§ **GIVEN PROBLEM**: Rewrite the entries starting at the beginning and ending at the line that contains "Action: click(x=600, y=20)", replacing "screenshot" with "screen capture" and leaving everything else unchanged.

§ **PROVIDED RECORDS**:
______________________________

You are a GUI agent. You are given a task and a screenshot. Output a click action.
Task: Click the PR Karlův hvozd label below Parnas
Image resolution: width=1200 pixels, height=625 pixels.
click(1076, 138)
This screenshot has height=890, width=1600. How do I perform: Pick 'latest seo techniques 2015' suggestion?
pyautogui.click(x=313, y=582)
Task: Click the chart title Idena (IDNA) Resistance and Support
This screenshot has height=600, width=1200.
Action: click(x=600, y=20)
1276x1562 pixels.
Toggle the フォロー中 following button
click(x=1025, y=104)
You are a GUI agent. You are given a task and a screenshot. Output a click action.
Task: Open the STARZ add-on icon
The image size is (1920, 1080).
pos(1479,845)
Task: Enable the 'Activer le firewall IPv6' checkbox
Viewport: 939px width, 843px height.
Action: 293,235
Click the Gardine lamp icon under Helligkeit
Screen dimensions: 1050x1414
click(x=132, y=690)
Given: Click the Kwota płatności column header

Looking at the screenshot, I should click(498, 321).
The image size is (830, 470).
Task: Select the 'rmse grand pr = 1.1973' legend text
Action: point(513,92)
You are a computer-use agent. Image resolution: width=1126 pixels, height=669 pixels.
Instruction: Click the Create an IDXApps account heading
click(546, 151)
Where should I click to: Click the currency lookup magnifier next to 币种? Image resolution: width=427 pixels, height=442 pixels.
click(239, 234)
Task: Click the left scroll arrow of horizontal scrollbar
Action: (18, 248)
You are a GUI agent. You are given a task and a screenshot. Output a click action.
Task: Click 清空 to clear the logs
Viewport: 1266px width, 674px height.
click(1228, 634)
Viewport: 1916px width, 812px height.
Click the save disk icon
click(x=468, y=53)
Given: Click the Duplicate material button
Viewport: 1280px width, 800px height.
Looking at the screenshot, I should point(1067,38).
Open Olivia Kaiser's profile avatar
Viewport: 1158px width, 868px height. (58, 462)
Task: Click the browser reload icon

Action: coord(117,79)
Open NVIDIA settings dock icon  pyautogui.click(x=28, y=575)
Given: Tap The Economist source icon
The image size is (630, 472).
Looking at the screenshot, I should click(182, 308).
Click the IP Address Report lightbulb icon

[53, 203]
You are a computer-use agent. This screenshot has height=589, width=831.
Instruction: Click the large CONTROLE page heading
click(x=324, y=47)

______________________________

§ **SOLUTION**:
You are a GUI agent. You are given a task and a screen capture. Output a click action.
Task: Click the PR Karlův hvozd label below Parnas
Image resolution: width=1200 pixels, height=625 pixels.
click(1076, 138)
This screen capture has height=890, width=1600. How do I perform: Pick 'latest seo techniques 2015' suggestion?
pyautogui.click(x=313, y=582)
Task: Click the chart title Idena (IDNA) Resistance and Support
This screen capture has height=600, width=1200.
Action: click(x=600, y=20)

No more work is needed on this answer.